• **Work to complete**:
Return every one of the following entries verbatim, reproducing each line without any alteration.

==== Data to use ====

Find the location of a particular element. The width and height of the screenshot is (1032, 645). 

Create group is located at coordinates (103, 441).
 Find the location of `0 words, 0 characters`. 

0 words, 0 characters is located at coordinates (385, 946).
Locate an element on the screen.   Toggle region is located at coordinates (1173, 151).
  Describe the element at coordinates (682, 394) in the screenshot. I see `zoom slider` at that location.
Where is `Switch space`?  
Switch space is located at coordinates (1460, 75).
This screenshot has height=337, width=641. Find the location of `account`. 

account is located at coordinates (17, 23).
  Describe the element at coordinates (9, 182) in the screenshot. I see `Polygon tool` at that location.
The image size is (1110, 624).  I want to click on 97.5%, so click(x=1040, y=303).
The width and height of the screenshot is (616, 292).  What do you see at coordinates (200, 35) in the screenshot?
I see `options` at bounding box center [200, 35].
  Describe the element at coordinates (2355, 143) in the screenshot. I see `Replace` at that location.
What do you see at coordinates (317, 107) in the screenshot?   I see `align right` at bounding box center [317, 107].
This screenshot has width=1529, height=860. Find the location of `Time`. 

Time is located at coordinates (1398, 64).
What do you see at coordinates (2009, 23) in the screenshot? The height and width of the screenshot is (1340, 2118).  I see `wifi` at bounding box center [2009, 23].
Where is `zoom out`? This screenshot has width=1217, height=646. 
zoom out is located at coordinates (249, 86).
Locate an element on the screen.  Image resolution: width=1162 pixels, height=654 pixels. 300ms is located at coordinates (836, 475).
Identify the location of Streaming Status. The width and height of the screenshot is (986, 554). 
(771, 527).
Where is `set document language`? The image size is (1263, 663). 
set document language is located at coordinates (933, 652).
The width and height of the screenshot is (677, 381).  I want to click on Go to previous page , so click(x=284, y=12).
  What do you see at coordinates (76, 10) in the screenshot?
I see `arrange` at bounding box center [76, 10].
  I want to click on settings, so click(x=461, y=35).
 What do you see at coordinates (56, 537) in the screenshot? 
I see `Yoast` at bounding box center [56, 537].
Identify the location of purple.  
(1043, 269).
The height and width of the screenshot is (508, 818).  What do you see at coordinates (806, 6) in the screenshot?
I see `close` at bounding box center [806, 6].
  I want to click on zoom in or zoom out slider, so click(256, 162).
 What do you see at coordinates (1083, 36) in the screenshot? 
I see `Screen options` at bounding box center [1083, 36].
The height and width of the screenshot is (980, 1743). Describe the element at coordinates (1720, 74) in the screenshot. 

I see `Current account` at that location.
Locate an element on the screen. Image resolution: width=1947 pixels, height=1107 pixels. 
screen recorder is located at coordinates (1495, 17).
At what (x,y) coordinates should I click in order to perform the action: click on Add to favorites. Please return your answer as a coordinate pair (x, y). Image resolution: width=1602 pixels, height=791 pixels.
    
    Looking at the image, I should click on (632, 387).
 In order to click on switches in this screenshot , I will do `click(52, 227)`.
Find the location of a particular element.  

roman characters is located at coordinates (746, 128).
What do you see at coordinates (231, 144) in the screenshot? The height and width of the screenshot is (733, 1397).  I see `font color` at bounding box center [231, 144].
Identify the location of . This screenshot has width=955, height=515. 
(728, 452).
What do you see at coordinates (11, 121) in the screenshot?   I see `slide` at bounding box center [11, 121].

====

• **Answer to this problem**:
Find the location of a particular element. The width and height of the screenshot is (1032, 645). 

Create group is located at coordinates (103, 441).
 Find the location of `0 words, 0 characters`. 

0 words, 0 characters is located at coordinates (385, 946).
Locate an element on the screen.   Toggle region is located at coordinates (1173, 151).
  Describe the element at coordinates (682, 394) in the screenshot. I see `zoom slider` at that location.
Where is `Switch space`?  
Switch space is located at coordinates (1460, 75).
This screenshot has height=337, width=641. Find the location of `account`. 

account is located at coordinates (17, 23).
  Describe the element at coordinates (9, 182) in the screenshot. I see `Polygon tool` at that location.
The image size is (1110, 624).  I want to click on 97.5%, so click(x=1040, y=303).
The width and height of the screenshot is (616, 292).  What do you see at coordinates (200, 35) in the screenshot?
I see `options` at bounding box center [200, 35].
  Describe the element at coordinates (2355, 143) in the screenshot. I see `Replace` at that location.
What do you see at coordinates (317, 107) in the screenshot?   I see `align right` at bounding box center [317, 107].
This screenshot has width=1529, height=860. Find the location of `Time`. 

Time is located at coordinates (1398, 64).
What do you see at coordinates (2009, 23) in the screenshot? The height and width of the screenshot is (1340, 2118).  I see `wifi` at bounding box center [2009, 23].
Where is `zoom out`? This screenshot has width=1217, height=646. 
zoom out is located at coordinates (249, 86).
Locate an element on the screen.  Image resolution: width=1162 pixels, height=654 pixels. 300ms is located at coordinates (836, 475).
Identify the location of Streaming Status. The width and height of the screenshot is (986, 554). 
(771, 527).
Where is `set document language`? The image size is (1263, 663). 
set document language is located at coordinates (933, 652).
The width and height of the screenshot is (677, 381).  I want to click on Go to previous page , so click(x=284, y=12).
  What do you see at coordinates (76, 10) in the screenshot?
I see `arrange` at bounding box center [76, 10].
  I want to click on settings, so click(x=461, y=35).
 What do you see at coordinates (56, 537) in the screenshot? 
I see `Yoast` at bounding box center [56, 537].
Identify the location of purple.  
(1043, 269).
The height and width of the screenshot is (508, 818).  What do you see at coordinates (806, 6) in the screenshot?
I see `close` at bounding box center [806, 6].
  I want to click on zoom in or zoom out slider, so click(256, 162).
 What do you see at coordinates (1083, 36) in the screenshot? 
I see `Screen options` at bounding box center [1083, 36].
The height and width of the screenshot is (980, 1743). Describe the element at coordinates (1720, 74) in the screenshot. 

I see `Current account` at that location.
Locate an element on the screen. Image resolution: width=1947 pixels, height=1107 pixels. 
screen recorder is located at coordinates (1495, 17).
At what (x,y) coordinates should I click in order to perform the action: click on Add to favorites. Please return your answer as a coordinate pair (x, y). Image resolution: width=1602 pixels, height=791 pixels.
    
    Looking at the image, I should click on (632, 387).
 In order to click on switches in this screenshot , I will do `click(52, 227)`.
Find the location of a particular element.  

roman characters is located at coordinates (746, 128).
What do you see at coordinates (231, 144) in the screenshot? The height and width of the screenshot is (733, 1397).  I see `font color` at bounding box center [231, 144].
Identify the location of . This screenshot has width=955, height=515. 
(728, 452).
What do you see at coordinates (11, 121) in the screenshot?   I see `slide` at bounding box center [11, 121].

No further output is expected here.